*** Opening Dataset ***
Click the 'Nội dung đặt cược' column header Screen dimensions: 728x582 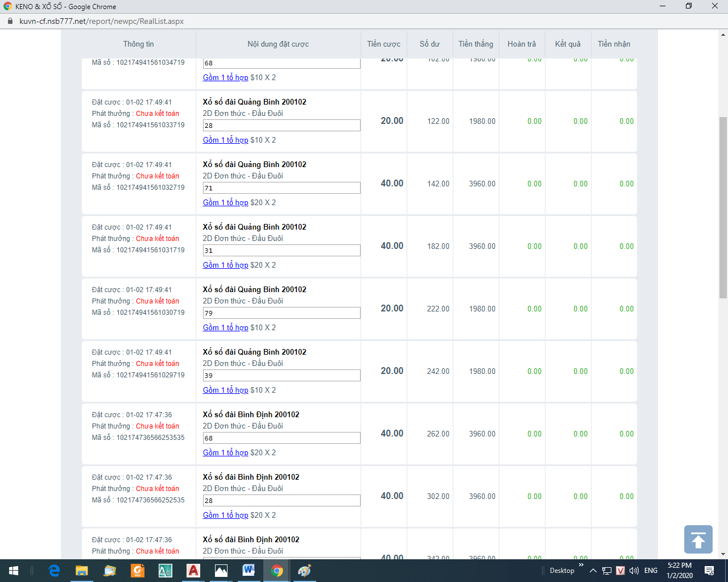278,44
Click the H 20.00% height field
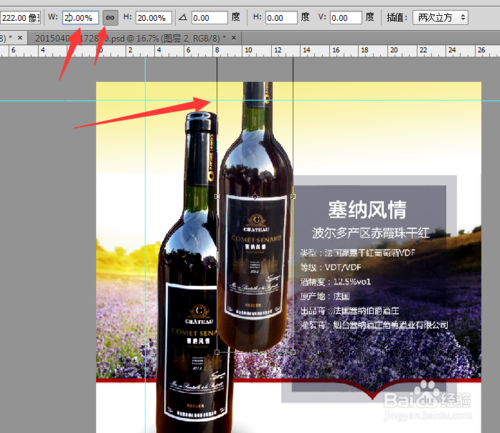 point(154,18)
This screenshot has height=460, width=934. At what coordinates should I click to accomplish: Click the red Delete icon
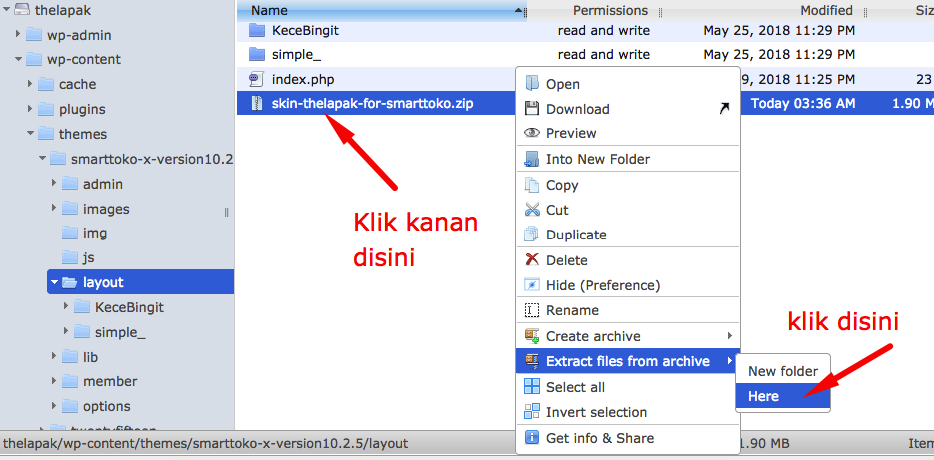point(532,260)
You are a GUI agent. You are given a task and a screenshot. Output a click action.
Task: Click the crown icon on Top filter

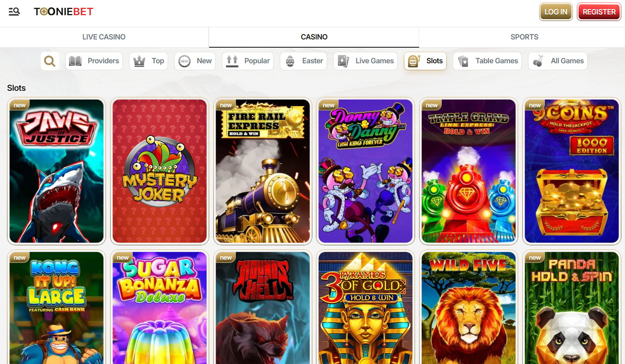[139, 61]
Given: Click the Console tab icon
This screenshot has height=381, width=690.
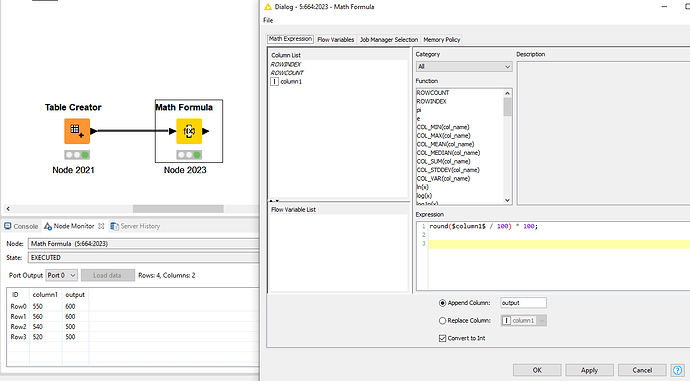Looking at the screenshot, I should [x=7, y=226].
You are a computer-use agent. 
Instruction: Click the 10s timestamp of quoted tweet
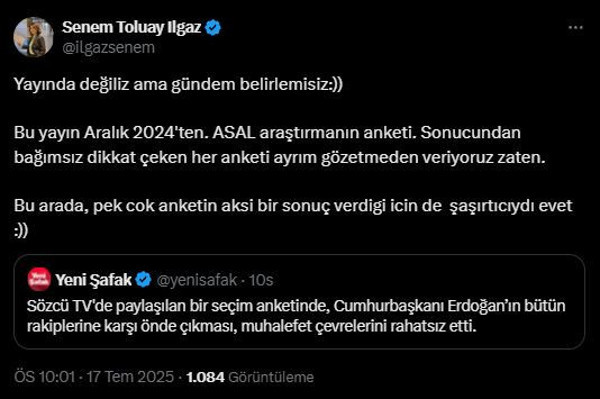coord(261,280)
*** Closing Dataset ***
*** Opening Dataset ***
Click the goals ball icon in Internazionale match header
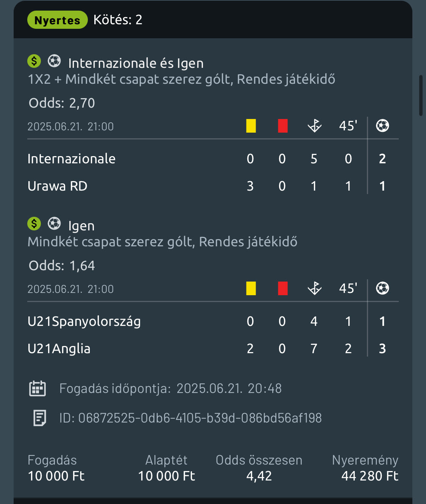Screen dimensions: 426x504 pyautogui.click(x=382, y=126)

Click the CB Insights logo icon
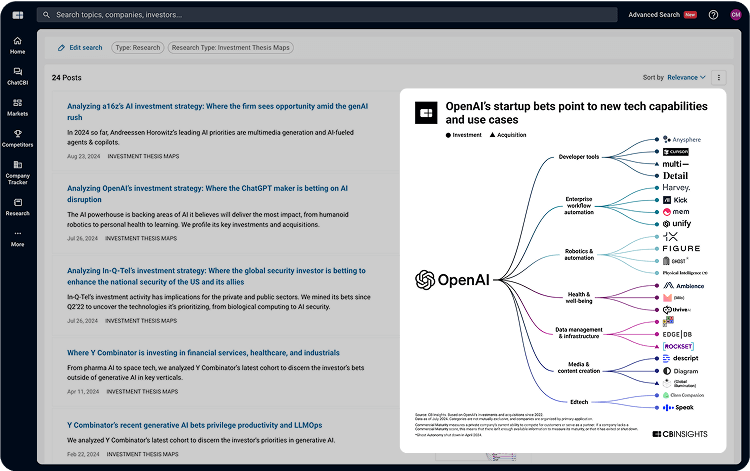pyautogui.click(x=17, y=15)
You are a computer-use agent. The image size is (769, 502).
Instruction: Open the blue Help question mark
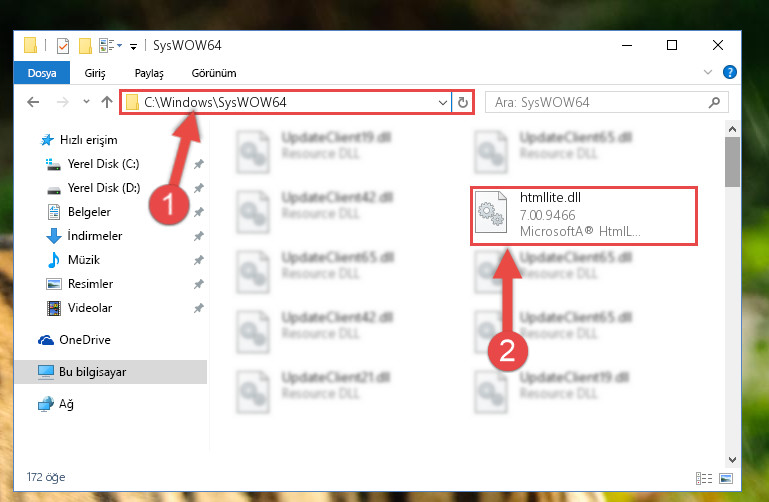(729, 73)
*** Closing Dataset ***
*** Opening Dataset ***
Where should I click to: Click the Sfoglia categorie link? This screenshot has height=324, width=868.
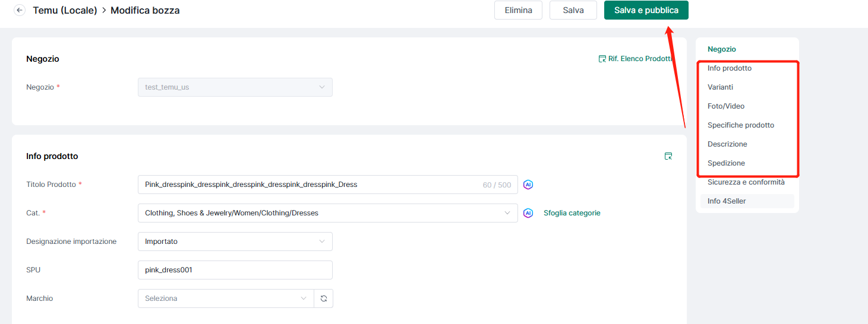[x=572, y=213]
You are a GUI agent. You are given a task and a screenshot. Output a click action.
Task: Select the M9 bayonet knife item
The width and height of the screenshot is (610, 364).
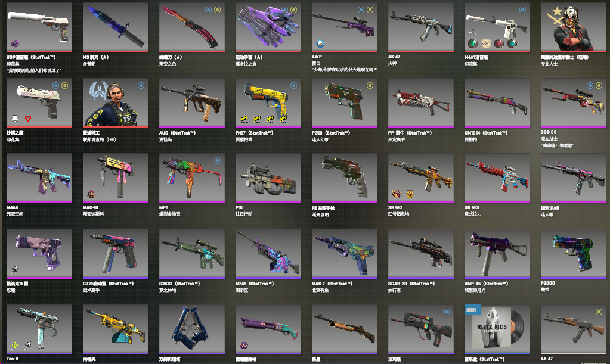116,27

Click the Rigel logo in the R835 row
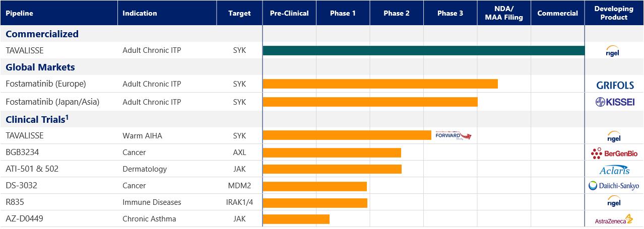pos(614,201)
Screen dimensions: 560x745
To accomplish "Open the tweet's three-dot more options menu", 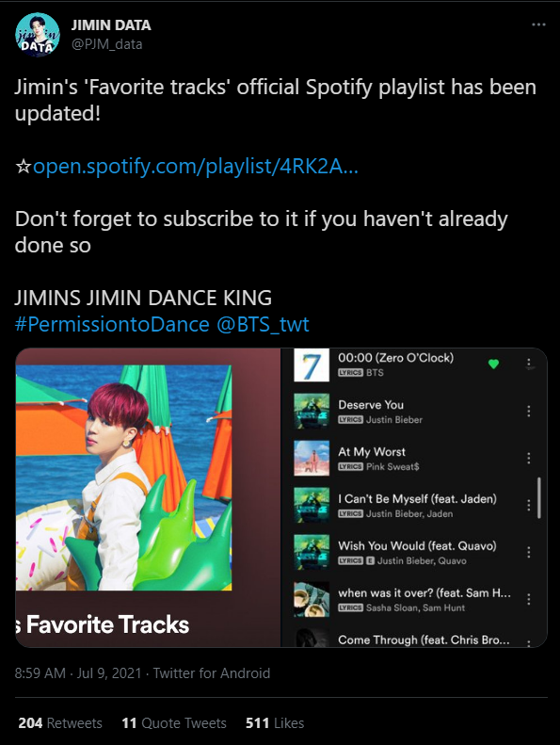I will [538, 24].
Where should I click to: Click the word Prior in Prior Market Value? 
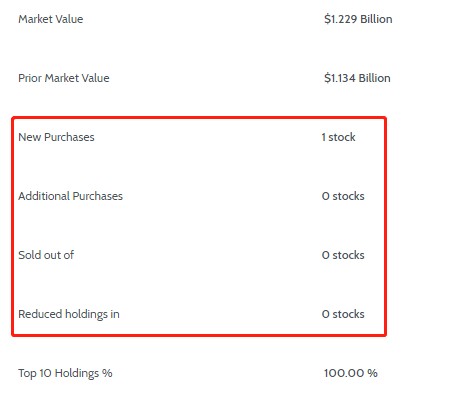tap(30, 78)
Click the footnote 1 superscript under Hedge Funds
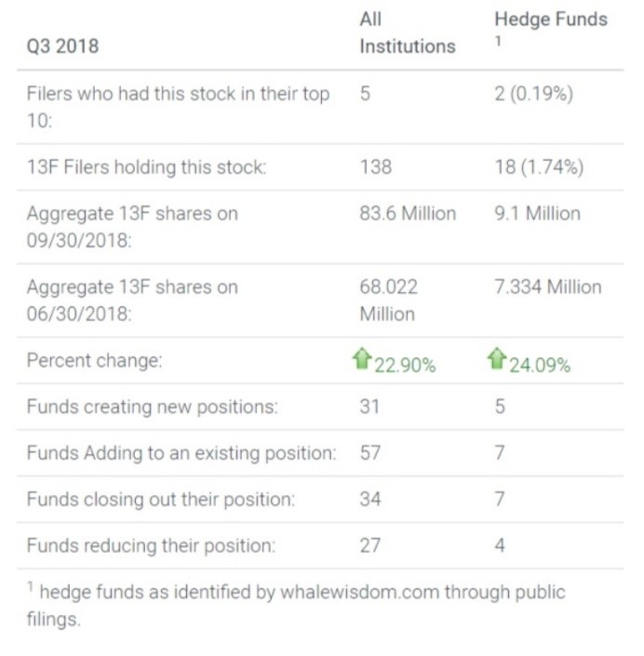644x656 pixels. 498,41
*** Closing Dataset ***
Problem description: Your task is to copy each line of the listing that holds the word "agent".

Exercise solution:
You are a GUI agent. You are given a task and a screenshot. Output a click action.
You are a computer-use agent. 
You are a computer-use agent. The image size is (769, 502).
You are a GUI agent. You are given a task and a screenshot. Output a click action.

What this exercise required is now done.